→ **Source data**
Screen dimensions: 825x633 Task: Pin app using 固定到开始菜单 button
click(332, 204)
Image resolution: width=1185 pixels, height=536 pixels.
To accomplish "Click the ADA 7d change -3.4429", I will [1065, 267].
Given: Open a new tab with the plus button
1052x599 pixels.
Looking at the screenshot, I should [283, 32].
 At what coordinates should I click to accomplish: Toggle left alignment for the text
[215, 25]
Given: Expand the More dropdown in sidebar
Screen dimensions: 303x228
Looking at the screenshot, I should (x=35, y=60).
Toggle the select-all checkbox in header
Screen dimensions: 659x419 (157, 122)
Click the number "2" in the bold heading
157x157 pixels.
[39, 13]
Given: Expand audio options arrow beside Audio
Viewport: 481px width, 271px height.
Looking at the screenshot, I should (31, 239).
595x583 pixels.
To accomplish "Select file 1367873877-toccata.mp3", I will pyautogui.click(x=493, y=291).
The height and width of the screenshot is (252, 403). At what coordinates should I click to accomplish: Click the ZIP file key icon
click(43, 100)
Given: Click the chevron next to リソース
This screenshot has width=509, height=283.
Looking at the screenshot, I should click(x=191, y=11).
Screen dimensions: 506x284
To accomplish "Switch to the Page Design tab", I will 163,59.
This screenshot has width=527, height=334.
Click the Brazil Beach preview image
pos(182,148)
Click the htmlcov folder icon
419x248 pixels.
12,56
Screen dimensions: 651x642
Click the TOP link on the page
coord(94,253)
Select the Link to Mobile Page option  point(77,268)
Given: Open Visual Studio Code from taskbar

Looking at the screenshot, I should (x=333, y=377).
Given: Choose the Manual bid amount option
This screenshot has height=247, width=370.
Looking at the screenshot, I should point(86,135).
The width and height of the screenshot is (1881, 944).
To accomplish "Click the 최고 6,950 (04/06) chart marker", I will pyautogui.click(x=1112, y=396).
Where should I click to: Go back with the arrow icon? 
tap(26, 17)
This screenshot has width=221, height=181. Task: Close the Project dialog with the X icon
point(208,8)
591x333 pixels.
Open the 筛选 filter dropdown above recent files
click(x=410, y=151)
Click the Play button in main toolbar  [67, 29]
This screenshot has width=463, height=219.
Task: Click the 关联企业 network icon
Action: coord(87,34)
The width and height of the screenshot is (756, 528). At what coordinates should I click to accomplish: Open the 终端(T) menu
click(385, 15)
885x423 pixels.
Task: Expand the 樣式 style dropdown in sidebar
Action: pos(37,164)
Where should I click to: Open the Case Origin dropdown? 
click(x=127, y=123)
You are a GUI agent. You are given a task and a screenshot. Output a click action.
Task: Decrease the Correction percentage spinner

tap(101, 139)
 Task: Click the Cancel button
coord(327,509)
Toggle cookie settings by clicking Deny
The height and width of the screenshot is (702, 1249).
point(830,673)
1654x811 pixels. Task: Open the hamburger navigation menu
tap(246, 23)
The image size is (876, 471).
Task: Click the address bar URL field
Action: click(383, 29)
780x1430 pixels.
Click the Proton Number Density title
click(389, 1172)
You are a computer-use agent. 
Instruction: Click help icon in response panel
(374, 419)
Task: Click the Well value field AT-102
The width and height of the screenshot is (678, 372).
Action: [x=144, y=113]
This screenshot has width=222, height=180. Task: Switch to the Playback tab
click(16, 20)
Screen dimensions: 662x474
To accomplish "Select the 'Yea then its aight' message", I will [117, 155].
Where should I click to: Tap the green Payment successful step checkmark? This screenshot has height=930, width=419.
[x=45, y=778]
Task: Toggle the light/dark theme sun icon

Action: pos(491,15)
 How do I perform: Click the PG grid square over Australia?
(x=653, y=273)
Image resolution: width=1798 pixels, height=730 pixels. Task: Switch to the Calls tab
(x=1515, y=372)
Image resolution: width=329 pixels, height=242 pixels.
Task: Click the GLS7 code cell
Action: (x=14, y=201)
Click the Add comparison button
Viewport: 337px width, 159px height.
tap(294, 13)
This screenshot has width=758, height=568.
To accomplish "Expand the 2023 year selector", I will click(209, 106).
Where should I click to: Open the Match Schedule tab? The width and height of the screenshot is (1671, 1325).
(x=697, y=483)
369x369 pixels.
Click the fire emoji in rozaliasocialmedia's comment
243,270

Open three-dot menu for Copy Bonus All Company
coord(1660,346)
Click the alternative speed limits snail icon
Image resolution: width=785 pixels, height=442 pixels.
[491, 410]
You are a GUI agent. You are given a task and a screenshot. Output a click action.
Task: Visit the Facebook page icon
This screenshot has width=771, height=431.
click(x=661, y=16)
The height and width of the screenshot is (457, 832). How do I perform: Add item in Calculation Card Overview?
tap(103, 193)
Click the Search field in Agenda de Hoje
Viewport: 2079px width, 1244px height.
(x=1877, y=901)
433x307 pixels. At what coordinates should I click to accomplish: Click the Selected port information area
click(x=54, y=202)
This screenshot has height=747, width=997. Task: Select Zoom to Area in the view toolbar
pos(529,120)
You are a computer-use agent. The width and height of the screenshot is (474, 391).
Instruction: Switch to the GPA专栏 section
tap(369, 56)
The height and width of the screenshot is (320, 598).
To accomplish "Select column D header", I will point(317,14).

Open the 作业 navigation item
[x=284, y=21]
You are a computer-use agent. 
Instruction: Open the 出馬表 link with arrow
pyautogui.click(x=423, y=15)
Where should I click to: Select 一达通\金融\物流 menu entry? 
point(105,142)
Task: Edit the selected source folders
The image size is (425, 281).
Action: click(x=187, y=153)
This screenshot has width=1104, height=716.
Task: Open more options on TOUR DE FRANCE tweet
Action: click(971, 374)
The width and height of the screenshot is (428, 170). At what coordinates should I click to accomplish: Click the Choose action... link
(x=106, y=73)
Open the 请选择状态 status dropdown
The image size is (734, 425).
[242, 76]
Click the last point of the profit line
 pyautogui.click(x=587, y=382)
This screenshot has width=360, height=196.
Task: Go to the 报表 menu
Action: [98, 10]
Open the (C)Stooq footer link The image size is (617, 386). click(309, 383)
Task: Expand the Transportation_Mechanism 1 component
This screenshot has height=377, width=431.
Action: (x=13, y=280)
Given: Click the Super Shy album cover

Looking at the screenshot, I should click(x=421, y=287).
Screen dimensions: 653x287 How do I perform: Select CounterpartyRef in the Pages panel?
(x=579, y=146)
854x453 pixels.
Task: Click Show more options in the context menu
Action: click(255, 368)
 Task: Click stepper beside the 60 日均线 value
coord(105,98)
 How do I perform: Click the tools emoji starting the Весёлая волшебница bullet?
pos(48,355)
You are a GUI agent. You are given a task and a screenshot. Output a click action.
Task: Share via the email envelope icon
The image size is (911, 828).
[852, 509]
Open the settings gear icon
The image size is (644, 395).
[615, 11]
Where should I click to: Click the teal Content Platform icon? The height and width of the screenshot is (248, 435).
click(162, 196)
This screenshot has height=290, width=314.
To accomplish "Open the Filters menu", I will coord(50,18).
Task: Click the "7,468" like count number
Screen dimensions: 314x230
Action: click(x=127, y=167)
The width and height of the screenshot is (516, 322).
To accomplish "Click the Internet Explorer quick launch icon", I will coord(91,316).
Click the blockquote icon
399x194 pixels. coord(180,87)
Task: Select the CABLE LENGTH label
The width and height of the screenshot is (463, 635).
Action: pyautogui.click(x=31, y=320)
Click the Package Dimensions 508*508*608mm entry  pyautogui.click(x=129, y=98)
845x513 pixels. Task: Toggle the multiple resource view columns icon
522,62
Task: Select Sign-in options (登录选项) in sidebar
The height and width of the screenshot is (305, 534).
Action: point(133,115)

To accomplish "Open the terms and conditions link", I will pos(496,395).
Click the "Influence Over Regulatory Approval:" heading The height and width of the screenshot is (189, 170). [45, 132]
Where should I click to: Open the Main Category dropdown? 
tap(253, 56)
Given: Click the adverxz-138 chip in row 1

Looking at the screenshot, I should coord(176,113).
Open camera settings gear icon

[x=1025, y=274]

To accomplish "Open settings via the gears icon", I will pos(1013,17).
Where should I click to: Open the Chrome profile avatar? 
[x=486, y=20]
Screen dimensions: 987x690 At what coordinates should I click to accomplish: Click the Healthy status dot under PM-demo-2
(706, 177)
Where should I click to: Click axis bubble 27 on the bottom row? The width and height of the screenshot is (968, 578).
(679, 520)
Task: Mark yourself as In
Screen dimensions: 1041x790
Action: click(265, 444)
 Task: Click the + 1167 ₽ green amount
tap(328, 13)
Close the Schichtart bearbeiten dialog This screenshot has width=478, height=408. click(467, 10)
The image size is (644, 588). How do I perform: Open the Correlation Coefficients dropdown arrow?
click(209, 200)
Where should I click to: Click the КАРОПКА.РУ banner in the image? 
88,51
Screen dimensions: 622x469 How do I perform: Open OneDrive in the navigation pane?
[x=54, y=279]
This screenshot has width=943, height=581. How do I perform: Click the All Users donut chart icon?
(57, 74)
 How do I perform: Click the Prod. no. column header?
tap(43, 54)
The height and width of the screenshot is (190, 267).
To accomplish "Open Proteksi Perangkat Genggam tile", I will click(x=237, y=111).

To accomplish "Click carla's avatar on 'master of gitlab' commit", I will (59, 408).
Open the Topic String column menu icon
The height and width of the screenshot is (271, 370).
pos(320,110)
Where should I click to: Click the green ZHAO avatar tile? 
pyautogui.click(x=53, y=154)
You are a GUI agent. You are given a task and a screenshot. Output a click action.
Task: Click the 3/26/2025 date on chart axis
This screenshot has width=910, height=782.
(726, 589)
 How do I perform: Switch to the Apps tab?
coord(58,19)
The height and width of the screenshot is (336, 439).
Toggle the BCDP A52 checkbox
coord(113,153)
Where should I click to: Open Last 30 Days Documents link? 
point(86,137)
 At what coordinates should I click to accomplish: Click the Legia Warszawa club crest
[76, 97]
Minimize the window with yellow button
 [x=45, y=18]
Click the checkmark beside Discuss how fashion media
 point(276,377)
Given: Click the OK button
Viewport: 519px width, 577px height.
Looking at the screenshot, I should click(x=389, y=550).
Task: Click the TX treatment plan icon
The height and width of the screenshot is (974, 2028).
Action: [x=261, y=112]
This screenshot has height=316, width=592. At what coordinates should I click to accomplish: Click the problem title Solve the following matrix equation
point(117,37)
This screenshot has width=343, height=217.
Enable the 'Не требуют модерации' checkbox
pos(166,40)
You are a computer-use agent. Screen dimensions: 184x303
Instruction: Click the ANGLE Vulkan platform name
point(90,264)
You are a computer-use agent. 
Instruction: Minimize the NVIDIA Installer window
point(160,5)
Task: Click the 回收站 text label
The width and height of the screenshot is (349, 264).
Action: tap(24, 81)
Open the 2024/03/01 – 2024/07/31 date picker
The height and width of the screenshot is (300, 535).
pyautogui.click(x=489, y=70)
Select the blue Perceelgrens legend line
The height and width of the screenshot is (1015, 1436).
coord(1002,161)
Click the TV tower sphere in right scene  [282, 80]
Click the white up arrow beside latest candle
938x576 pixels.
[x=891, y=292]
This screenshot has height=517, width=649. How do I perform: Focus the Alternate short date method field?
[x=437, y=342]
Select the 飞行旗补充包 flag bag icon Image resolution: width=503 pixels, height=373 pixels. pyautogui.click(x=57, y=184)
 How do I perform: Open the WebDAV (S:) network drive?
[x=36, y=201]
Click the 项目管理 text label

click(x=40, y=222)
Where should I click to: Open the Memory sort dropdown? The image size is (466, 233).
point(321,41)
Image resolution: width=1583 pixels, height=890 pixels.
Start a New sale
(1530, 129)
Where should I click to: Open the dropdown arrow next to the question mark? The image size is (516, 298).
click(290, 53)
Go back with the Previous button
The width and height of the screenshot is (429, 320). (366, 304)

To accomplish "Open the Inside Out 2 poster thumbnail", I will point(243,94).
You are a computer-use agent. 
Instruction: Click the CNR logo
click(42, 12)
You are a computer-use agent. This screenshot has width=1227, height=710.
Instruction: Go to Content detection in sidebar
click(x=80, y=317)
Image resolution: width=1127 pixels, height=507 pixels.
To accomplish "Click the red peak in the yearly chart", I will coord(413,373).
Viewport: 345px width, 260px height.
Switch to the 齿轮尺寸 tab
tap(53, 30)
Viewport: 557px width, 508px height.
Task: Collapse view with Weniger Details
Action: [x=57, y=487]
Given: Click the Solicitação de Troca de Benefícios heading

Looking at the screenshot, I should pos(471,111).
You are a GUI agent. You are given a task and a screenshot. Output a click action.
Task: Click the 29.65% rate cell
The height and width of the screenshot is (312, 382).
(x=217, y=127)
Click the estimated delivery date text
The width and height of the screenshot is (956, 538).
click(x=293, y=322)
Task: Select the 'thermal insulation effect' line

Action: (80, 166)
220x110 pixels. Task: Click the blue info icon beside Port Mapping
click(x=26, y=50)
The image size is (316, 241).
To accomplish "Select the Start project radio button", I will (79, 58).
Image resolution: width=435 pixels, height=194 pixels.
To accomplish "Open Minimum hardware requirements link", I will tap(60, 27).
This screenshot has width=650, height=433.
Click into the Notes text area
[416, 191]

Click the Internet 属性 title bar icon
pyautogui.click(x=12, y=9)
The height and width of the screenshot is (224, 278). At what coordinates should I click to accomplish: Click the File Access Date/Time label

→ **Problem description**
Your answer should consist only of the lines above between the line holding "Given: Expand the More dropdown in sidebar" and the line holding "591x333 pixels.", inclusive, each transcribed exactly.

→ **Your solution**
Given: Expand the More dropdown in sidebar
Screen dimensions: 303x228
Looking at the screenshot, I should (x=35, y=60).
Toggle the select-all checkbox in header
Screen dimensions: 659x419 (157, 122)
Click the number "2" in the bold heading
157x157 pixels.
[39, 13]
Given: Expand audio options arrow beside Audio
Viewport: 481px width, 271px height.
Looking at the screenshot, I should (31, 239).
595x583 pixels.
To accomplish "Select file 1367873877-toccata.mp3", I will pyautogui.click(x=493, y=291).
The height and width of the screenshot is (252, 403). At what coordinates should I click to accomplish: Click the ZIP file key icon
click(43, 100)
Given: Click the chevron next to リソース
This screenshot has width=509, height=283.
Looking at the screenshot, I should click(x=191, y=11).
Screen dimensions: 506x284
To accomplish "Switch to the Page Design tab", I will 163,59.
This screenshot has width=527, height=334.
Click the Brazil Beach preview image
pos(182,148)
Click the htmlcov folder icon
419x248 pixels.
12,56
Screen dimensions: 651x642
Click the TOP link on the page
coord(94,253)
Select the Link to Mobile Page option  point(77,268)
Given: Open Visual Studio Code from taskbar

Looking at the screenshot, I should (x=333, y=377).
Given: Choose the Manual bid amount option
This screenshot has height=247, width=370.
Looking at the screenshot, I should point(86,135).
The width and height of the screenshot is (1881, 944).
To accomplish "Click the 최고 6,950 (04/06) chart marker", I will pyautogui.click(x=1112, y=396).
Where should I click to: Go back with the arrow icon? 
tap(26, 17)
This screenshot has width=221, height=181. Task: Close the Project dialog with the X icon
point(208,8)
591x333 pixels.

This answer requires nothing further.